Published by Random House Children's Books on October 11th 2016
Genres: Depression & Mental Illness, Family, General, Social Themes, Suicide, Young Adult
Seventeen-year-old Catherine Pulaski knows Zero is coming for her. Zero, the devastating depression born of Catherine's bipolar disorder, almost triumphed once; that was her first suicide attempt. Being bipolar is forever. It never goes away. The med du jour might work right now, but Zero will be back for her. It's only a matter of time. And so, in an old ballet-shoe box, Catherine stockpiles medications, preparing to take her own life before Zero can inflict its living death on her again. Before she goes, though, she starts a short bucket list. The bucket list, the support of her family, new friends, and a new course of treatment all begin to lessen Catherine's sense of isolation. The problem is, her plan is already in place, and has been for so long that she might not be able to see a future beyond it. This is a story of loss and grief and hope, and how some of the many shapes of love--maternal, romantic, and platonic--affect a young woman's struggle with mental illness and the stigma of treatment.
Catherine has bipolar disease. While the manic side is no picnic, Cath knows the biggest danger is Zero, the deep, dark depression side that prompted a suicide attempt. While Cath is on medication and says she’s fine, she secretly keeps a stockpile of meds, ready to use when Zero comes back, as he is sure to do.
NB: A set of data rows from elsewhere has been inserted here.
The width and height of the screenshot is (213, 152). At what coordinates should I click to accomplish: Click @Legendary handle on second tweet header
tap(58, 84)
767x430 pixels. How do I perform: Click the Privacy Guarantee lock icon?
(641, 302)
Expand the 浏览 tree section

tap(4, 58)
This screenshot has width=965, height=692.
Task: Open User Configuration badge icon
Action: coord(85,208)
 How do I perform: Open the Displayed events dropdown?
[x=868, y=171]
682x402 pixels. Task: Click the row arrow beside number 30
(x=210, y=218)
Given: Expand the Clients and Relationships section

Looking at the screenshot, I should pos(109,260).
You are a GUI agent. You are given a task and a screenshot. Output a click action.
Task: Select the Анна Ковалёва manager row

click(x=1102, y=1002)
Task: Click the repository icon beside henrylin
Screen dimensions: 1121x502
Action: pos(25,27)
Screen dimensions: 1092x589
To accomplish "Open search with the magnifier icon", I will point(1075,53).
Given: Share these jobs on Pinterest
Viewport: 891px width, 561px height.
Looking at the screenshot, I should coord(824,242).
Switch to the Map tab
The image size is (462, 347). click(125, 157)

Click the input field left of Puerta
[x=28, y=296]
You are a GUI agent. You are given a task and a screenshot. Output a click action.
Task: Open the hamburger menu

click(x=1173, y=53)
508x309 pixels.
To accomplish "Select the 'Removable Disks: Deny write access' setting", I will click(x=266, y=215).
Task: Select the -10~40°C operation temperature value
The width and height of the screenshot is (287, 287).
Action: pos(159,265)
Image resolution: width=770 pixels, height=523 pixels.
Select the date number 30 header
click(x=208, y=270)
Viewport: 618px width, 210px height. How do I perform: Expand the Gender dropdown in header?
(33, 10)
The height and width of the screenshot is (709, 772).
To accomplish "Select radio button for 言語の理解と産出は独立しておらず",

While Cath nervously awaits his arrival, she finds he keeps getting delayed. Cath starts a new therapy group, connects more with her psychiatrist, makes a few new friends, and starts to find a different perception of her bipolar disease. Cath struggles to decide how much she can, and is willing, to survive in this story of grief, heartache, love, and hope.
Karen Fortunati’s stunning contemporary, THE WEIGHT OF ZERO, tackles heavy topics that will leave you in tears. Catherine is a remarkable protagonist, full of wit, anger, grief, and heart. Her journey is one that is crucial and realistic to anyone with a mental illness, especially those with bipolar disease. Catherine struggles to accept that her mental illness is a lifelong one; there is no one cure that will fix everything. She continues to feel grief over the loss of her beloved grandmother, while also feeling guilty for the strain she believes she puts on her single mother. Not to mention, she’s hurting over the friends who left her when they found out her disease, and the people at school who still taunt her for it.
Part of her treatment is group therapy, and this has one of the best depictions of group therapy I’ve ever seen. All of the group members are around the same age, many going to the same high school, and Fortunati balances the inherit awkwardness, teen social dynamics, and the need for those in pain to connect with others. This evolves into a specific private universe for Catherine where she learns she has more in common with her group members than she thought, that she can make new friends even though her old ones left her, and that sometimes hearing that someone else has experienced similar pain can truly help.
There are layers of different relationships in THE WEIGHT OF ZERO, all brilliant in their own right. Catherine begins the story believing her mother would be better off without her, but her journey shifts her thought process in a number of ways, showing how interdependence works. Catherine also experiences what a healthy friendship looks like, as she befriends one of her group therapy members. She learns what it means to be honest with friends and to brave them knowing the real you, while also knowing when to call them out if necessary. The romance is also a moving element of the novel, exploring how no relationship can work when someone is holding back and that part of trust is sincere communication.
A gem of a novel, THE WEIGHT OF ZERO dives headfirst into the reality of mental illness, and the hope, joy, and happiness that living can bring while healthily preparing and strategizing for positive coping mechanisms when life is hard.